> [LISTED ENTRIES]
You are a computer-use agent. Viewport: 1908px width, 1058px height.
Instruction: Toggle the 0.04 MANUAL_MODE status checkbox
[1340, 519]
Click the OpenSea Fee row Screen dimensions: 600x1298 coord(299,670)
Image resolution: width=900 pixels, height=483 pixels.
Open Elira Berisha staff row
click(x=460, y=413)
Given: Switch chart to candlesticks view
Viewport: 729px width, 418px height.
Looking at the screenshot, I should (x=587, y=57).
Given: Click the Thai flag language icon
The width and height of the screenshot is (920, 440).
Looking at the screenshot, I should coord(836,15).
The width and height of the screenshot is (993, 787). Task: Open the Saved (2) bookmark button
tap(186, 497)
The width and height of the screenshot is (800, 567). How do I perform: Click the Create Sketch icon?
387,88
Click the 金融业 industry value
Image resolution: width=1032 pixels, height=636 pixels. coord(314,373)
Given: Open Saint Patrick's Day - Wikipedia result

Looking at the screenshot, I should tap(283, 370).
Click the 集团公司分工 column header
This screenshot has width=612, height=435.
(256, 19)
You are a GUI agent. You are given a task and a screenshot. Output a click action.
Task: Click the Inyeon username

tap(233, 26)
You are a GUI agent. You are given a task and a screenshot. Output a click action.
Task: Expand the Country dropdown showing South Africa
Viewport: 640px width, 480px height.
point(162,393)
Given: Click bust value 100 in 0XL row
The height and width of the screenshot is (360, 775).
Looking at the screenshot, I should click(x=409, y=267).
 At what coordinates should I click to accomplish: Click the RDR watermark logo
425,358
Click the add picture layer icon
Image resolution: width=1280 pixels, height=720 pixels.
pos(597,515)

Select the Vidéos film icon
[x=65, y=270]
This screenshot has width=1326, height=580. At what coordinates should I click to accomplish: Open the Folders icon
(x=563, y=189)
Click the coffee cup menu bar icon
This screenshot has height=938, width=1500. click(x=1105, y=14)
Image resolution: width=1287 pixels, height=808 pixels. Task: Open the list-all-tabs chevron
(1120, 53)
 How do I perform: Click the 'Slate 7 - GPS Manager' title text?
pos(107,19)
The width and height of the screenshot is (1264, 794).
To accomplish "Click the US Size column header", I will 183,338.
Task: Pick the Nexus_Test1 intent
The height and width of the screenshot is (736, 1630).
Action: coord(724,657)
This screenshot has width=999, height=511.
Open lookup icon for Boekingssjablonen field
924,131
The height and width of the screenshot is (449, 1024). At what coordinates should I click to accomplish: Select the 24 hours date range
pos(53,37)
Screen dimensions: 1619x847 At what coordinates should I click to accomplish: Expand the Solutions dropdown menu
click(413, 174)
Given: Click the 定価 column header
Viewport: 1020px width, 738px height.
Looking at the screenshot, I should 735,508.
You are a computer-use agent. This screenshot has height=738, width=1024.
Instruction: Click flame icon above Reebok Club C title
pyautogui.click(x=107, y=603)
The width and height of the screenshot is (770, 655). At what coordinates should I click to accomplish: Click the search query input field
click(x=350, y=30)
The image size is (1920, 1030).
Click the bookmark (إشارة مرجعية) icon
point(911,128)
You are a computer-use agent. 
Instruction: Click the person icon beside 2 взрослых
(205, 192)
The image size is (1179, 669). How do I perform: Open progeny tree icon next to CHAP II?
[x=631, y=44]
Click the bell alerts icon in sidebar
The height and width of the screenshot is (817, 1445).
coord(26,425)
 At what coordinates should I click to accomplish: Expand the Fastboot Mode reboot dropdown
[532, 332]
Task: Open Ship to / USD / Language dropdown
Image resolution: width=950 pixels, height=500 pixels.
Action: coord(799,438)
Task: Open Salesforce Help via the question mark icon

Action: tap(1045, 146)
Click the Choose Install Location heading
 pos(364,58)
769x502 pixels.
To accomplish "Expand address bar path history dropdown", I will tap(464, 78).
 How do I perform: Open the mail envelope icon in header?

> [PROBLEM TO SOLVE]
Please repeat the listing word for word.

> [ANSWER TO THIS TASK]
You are a computer-use agent. Viewport: 1908px width, 1058px height.
Instruction: Toggle the 0.04 MANUAL_MODE status checkbox
[1340, 519]
Click the OpenSea Fee row Screen dimensions: 600x1298 coord(299,670)
Image resolution: width=900 pixels, height=483 pixels.
Open Elira Berisha staff row
click(x=460, y=413)
Given: Switch chart to candlesticks view
Viewport: 729px width, 418px height.
Looking at the screenshot, I should (x=587, y=57).
Given: Click the Thai flag language icon
The width and height of the screenshot is (920, 440).
Looking at the screenshot, I should coord(836,15).
The width and height of the screenshot is (993, 787). Task: Open the Saved (2) bookmark button
tap(186, 497)
The width and height of the screenshot is (800, 567). How do I perform: Click the Create Sketch icon?
387,88
Click the 金融业 industry value
Image resolution: width=1032 pixels, height=636 pixels. coord(314,373)
Given: Open Saint Patrick's Day - Wikipedia result

Looking at the screenshot, I should tap(283, 370).
Click the 集团公司分工 column header
This screenshot has width=612, height=435.
(256, 19)
You are a GUI agent. You are given a task and a screenshot. Output a click action.
Task: Click the Inyeon username

tap(233, 26)
You are a GUI agent. You are given a task and a screenshot. Output a click action.
Task: Expand the Country dropdown showing South Africa
Viewport: 640px width, 480px height.
point(162,393)
Given: Click bust value 100 in 0XL row
The height and width of the screenshot is (360, 775).
Looking at the screenshot, I should click(x=409, y=267).
 At what coordinates should I click to accomplish: Click the RDR watermark logo
425,358
Click the add picture layer icon
Image resolution: width=1280 pixels, height=720 pixels.
pos(597,515)

Select the Vidéos film icon
[x=65, y=270]
This screenshot has width=1326, height=580. At what coordinates should I click to accomplish: Open the Folders icon
(x=563, y=189)
Click the coffee cup menu bar icon
This screenshot has height=938, width=1500. click(x=1105, y=14)
Image resolution: width=1287 pixels, height=808 pixels. Task: Open the list-all-tabs chevron
(1120, 53)
 How do I perform: Click the 'Slate 7 - GPS Manager' title text?
pos(107,19)
The width and height of the screenshot is (1264, 794).
To accomplish "Click the US Size column header", I will 183,338.
Task: Pick the Nexus_Test1 intent
The height and width of the screenshot is (736, 1630).
Action: coord(724,657)
This screenshot has width=999, height=511.
Open lookup icon for Boekingssjablonen field
924,131
The height and width of the screenshot is (449, 1024). At what coordinates should I click to accomplish: Select the 24 hours date range
pos(53,37)
Screen dimensions: 1619x847 At what coordinates should I click to accomplish: Expand the Solutions dropdown menu
click(413, 174)
Given: Click the 定価 column header
Viewport: 1020px width, 738px height.
Looking at the screenshot, I should 735,508.
You are a computer-use agent. This screenshot has height=738, width=1024.
Instruction: Click flame icon above Reebok Club C title
pyautogui.click(x=107, y=603)
The width and height of the screenshot is (770, 655). At what coordinates should I click to accomplish: Click the search query input field
click(x=350, y=30)
The image size is (1920, 1030).
Click the bookmark (إشارة مرجعية) icon
point(911,128)
You are a computer-use agent. 
Instruction: Click the person icon beside 2 взрослых
(205, 192)
The image size is (1179, 669). How do I perform: Open progeny tree icon next to CHAP II?
[x=631, y=44]
Click the bell alerts icon in sidebar
The height and width of the screenshot is (817, 1445).
coord(26,425)
 At what coordinates should I click to accomplish: Expand the Fastboot Mode reboot dropdown
[532, 332]
Task: Open Ship to / USD / Language dropdown
Image resolution: width=950 pixels, height=500 pixels.
Action: coord(799,438)
Task: Open Salesforce Help via the question mark icon

Action: tap(1045, 146)
Click the Choose Install Location heading
 pos(364,58)
769x502 pixels.
To accomplish "Expand address bar path history dropdown", I will tap(464, 78).
 How do I perform: Open the mail envelope icon in header?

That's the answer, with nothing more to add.